**Request**:
Reproduce the data verbatim, starting at the line that contains "Click the Add new account button" and ending at the final line of the data, with both of those lines included.

**Extracted records**:
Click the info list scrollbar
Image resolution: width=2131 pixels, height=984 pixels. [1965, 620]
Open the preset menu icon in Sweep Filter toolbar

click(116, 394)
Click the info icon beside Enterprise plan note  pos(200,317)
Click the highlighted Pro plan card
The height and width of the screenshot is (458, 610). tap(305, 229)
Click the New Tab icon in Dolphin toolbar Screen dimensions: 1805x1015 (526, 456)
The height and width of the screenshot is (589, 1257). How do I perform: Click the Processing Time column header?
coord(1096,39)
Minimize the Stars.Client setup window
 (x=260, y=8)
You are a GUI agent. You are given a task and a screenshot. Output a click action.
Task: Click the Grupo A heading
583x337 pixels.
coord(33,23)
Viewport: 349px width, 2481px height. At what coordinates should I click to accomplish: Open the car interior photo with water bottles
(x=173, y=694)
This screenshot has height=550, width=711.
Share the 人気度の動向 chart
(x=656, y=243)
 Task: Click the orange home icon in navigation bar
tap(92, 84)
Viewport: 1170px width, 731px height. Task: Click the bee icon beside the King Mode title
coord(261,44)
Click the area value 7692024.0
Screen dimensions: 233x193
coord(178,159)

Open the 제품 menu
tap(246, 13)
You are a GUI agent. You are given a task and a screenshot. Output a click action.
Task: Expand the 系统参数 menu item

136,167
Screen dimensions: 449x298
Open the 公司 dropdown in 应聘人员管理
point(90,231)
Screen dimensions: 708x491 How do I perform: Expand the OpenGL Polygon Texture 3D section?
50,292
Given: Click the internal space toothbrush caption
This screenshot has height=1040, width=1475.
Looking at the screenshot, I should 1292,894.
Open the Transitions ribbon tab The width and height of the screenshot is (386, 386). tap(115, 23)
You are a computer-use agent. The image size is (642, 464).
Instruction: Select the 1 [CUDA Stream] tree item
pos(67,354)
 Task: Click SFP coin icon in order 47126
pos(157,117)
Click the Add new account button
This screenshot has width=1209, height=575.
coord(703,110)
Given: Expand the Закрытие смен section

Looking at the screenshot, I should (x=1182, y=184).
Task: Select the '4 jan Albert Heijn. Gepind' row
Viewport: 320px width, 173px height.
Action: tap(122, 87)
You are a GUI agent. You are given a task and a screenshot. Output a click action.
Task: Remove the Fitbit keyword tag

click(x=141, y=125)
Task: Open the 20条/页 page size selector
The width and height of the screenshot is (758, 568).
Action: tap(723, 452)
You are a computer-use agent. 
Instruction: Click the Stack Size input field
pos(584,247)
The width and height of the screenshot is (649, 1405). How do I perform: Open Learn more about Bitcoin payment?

**Expected output**:
Click the Add new account button
This screenshot has width=1209, height=575.
coord(703,110)
Given: Expand the Закрытие смен section

Looking at the screenshot, I should (x=1182, y=184).
Task: Select the '4 jan Albert Heijn. Gepind' row
Viewport: 320px width, 173px height.
Action: tap(122, 87)
You are a GUI agent. You are given a task and a screenshot. Output a click action.
Task: Remove the Fitbit keyword tag

click(x=141, y=125)
Task: Open the 20条/页 page size selector
The width and height of the screenshot is (758, 568).
Action: tap(723, 452)
You are a computer-use agent. 
Instruction: Click the Stack Size input field
pos(584,247)
The width and height of the screenshot is (649, 1405). How do I perform: Open Learn more about Bitcoin payment?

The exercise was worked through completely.